[Your instructions]
Retype, without changes or pictures, only the lines that begin at the one containing "The image size is (883, 660)." and end at the last line of the records that follow.
──────
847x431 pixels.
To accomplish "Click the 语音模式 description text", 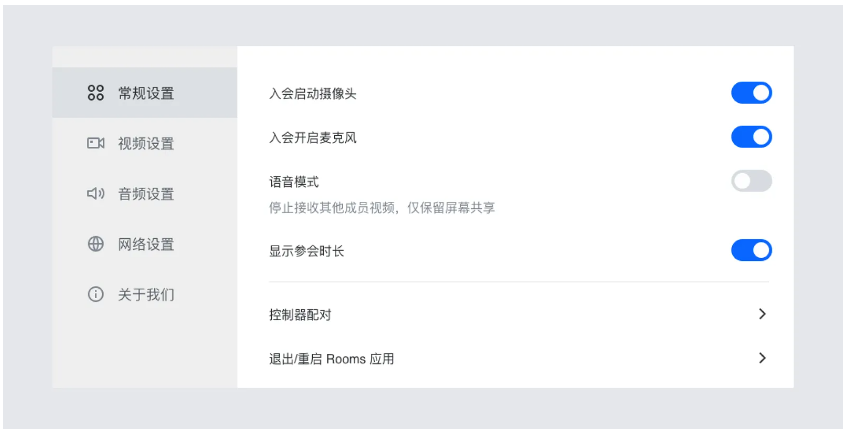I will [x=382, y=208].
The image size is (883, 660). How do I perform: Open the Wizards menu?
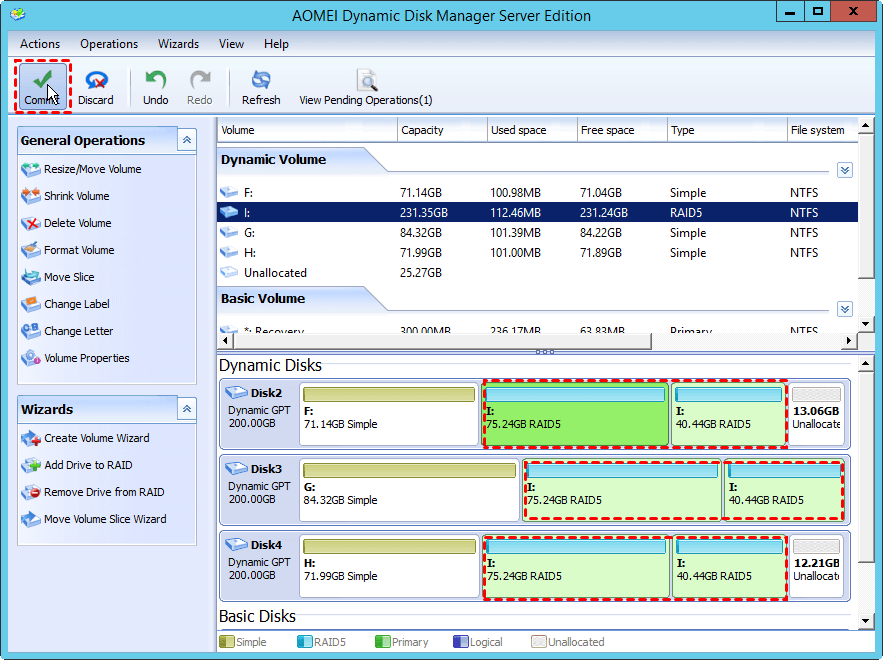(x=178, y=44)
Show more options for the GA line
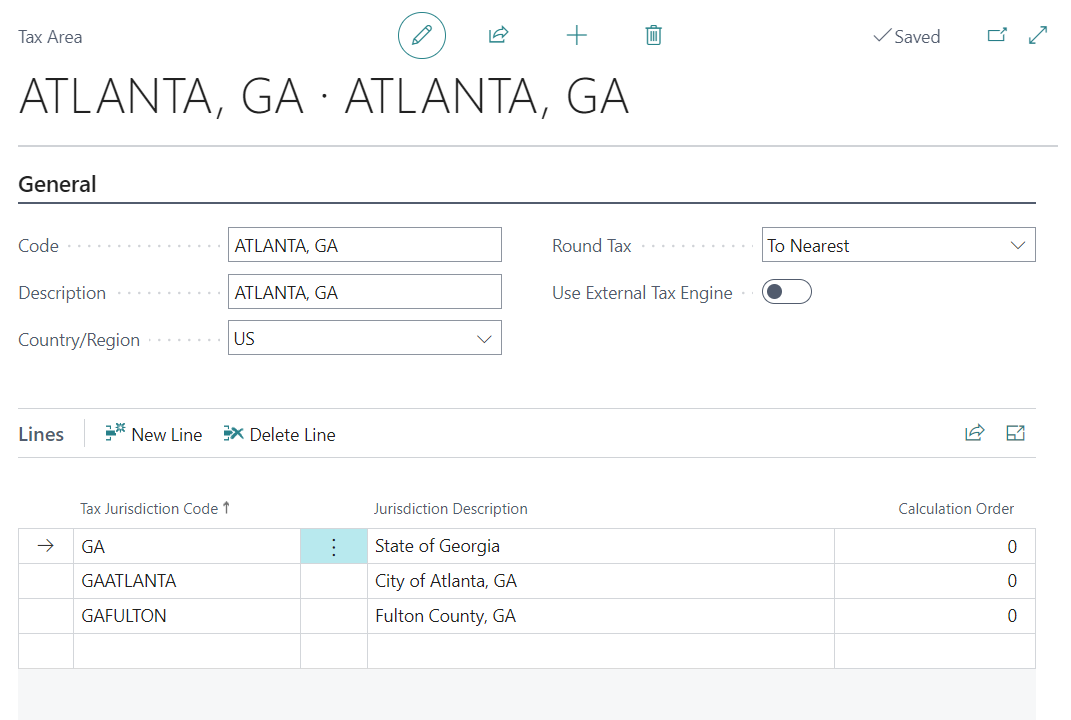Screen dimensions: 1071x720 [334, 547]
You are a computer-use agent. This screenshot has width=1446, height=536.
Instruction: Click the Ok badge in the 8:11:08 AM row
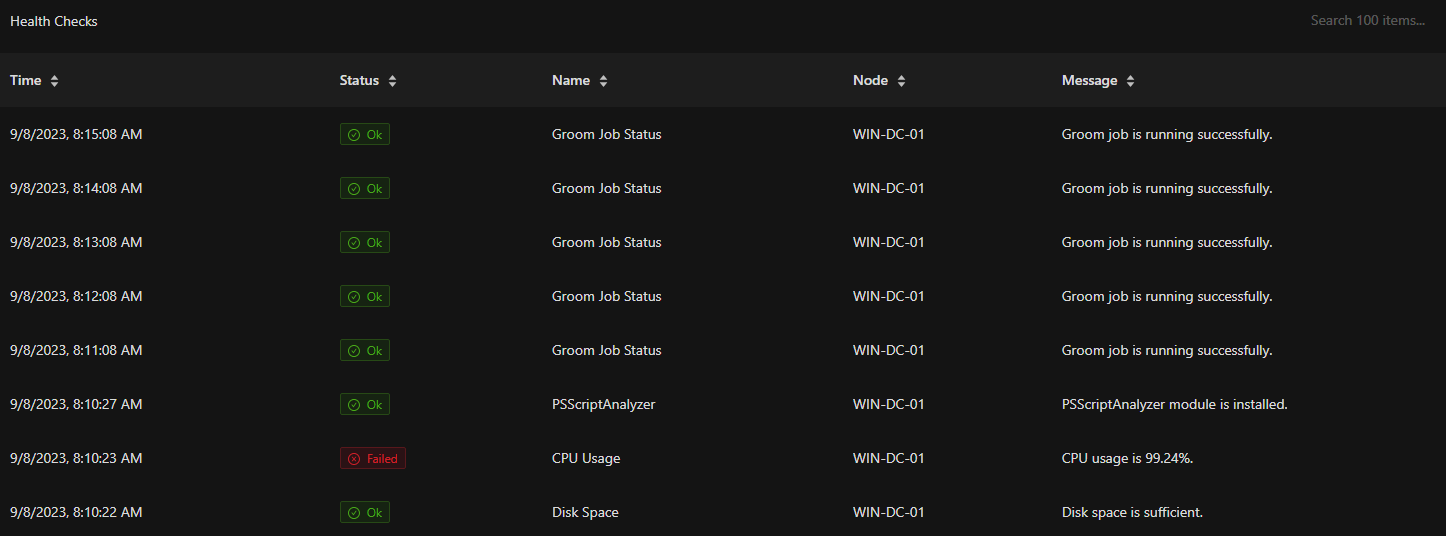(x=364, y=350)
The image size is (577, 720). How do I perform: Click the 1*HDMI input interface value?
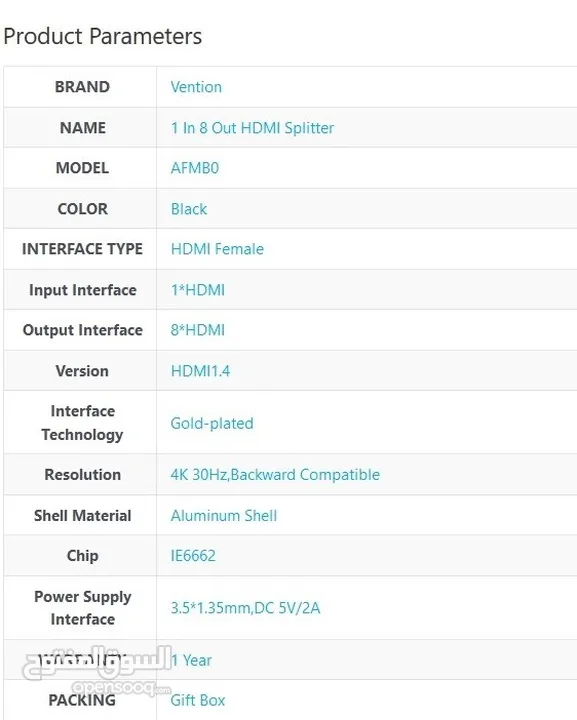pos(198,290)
──────
[Answer for the task]
The image size is (883, 660). How do I perform: Open the Wizards menu?
(x=178, y=44)
Show more options for the GA line
Screen dimensions: 1071x720 [334, 547]
You are a computer-use agent. This screenshot has width=1446, height=536.
Instruction: Click the Ok badge in the 8:11:08 AM row
(x=364, y=350)
The image size is (577, 720). How do I perform: Click the 1*HDMI input interface value?
pos(198,290)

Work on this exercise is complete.